Johnny Diaz on "Boston Boys Club"

by Kilian Melloy

EDGE Staff Reporter

Tuesday April 24, 2007

Tommy is the career-minded, OCD romantic who faces tough romantic challenges. Kyle is the celebrity pretty boy whose life revolves around keeping the ember of his fame alive. Rico wrestles with debt and tends to treat his dates as mere playthings. And Tommy's boyfriend Mikey is the sweetest guy in the world - until he starts drinking.

These are the characters from Johnny Diaz's debut novel, "Boston Boys Club," and their adventures - told in their own distinctive voices - weave in and out of one anothers' lives to create a mosaic of Beantown's gay scene.

But that's just the first, shiny level of the novel. Underneath, Diaz observes how hope and pain drive his characters, and their mixed ethnicities, while never an overriding point, provides a major part of the book's mood and tone. Part gay soap opera (think of a less dramatically overextended, generally happier version of "Queer As Folk," minus the lesbians, and you've got an approximation of "Boston Boys Club") and part cleverly downplayed commentary on life as it is for today's gay twenty-somethings, "Boston Boys Club" enjoys praise from William J. Mann, whose novels - starting with "The Men from the Boys" - brought a new level of depth and relevance to gay literature in the mid-1990s. Like an imprimatur, Mann's blurb appears on the back cover: "Make way for the boys of summer!"

And a summery novel it is, despite the opening chapters taking place in the icy grip of a New England winter. Structured as a year in the life of three central characters, all young gay guys, "Boston Boys Club" is a bright and highly readable book that welcomes the reader in and then pulls him by the hand to the final page.
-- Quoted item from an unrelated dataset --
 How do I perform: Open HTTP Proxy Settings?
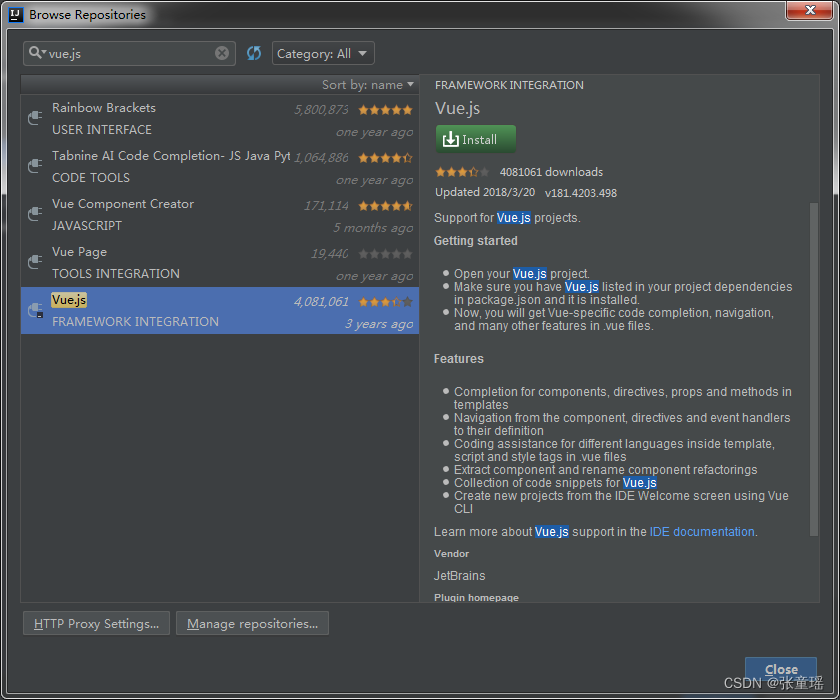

Like its author, the novel is easy-going and smart, a mix of light-heartedness and canny discernment.

Johnny Diaz met up with EDGE for a chat at a local hangout; somehow, despite bouts of joking and laughter, and interview resulted.

EDGE: You're a journalist for The Boston Globe, as well as now being a published novelist. Many novelists got their start as journalists - Paul Gallico, for example, and Ernest Hemingway. Are you thinking this will be a door into a whole new career?
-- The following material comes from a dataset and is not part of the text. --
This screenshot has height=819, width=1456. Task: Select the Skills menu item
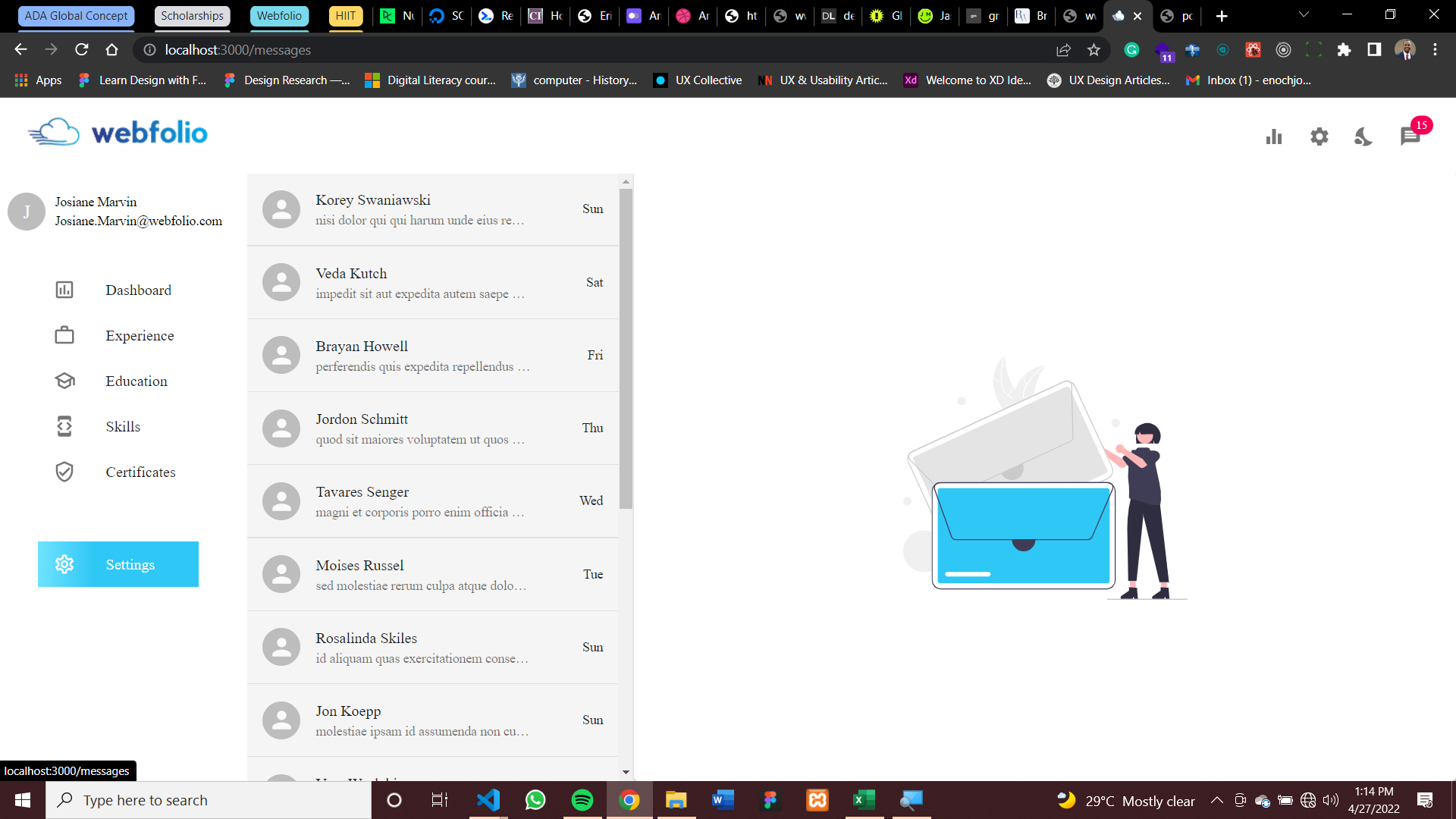point(123,427)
Johnny Diaz: I like writing news stories and features for the Globe. I think I'm always going to be a journalist, because I like writing about other people and telling their stories. The fiction is something I did on the side, as a labor of live. It was a release from daily reporting at the paper, so if anything I think I'm going to be doing both - hopefully, for a long time to come.

EDGE: It sounds like writing "Boston Boys Club" was a bit of a lark. The typical story you hear is one of stacks of rejection notices, but that's not so much true in your case. Were you surprised when you submitted your manuscript and it was accepted?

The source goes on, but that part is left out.